Aims/hypothesis: The aim of this study was to identify the health care costs of diabetic patients in Germany in 2001, focusing on the influence of age, sex, and type of treatment.
Subjects and methods: Annual direct costs of medical care and indirect costs of inability to work and early retirement in diabetic subjects were compared with costs of age- and sex-matched non-diabetic control subjects. The analysis was based on routine health care data from a random sample (18.75%) taken from a database of 1.9 million insured persons. Incremental differences in medical and national expenditure between subjects with and without diabetes were calculated.

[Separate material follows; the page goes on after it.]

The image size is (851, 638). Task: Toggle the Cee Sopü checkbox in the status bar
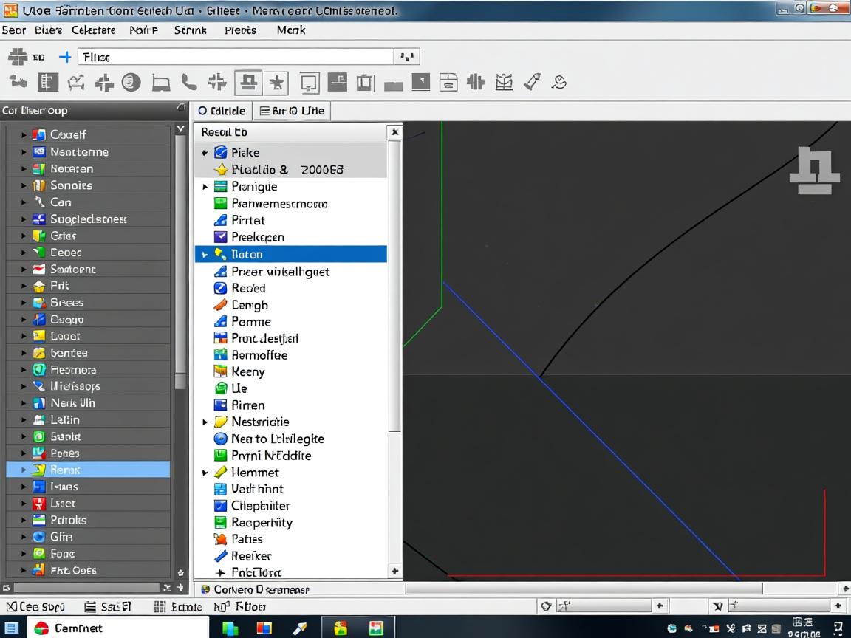(x=11, y=606)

Results: Annual direct mean costs per diabetic patient were 5,262 Euro, and indirect costs were 5,019 Euro. In the control group, mean direct and indirect costs were 2,755 Euro and 3,691 Euro, respectively. Analysis of cost components revealed that the high costs associated with the care of diabetic patients could be largely attributed to inpatient care and overall medication costs. Hypoglycaemic drugs amounted to only one-quarter of the medication costs. The total health care costs were correlated with the type of treatment. Direct excess costs increased with increasing age in insulin-treated patients, but were unaffected by age in patients receiving other types of treatment.
Conclusions/interpretation: The Costs of Diabetes Mellitus (CoDiM) study is the first comprehensive study to provide estimates of costs associated with diabetes care in Germany. Direct costs of diabetic patients account for 14.2% of total health care costs, which includes the proportion that specifically accounts for diabetes-related costs (6.8%).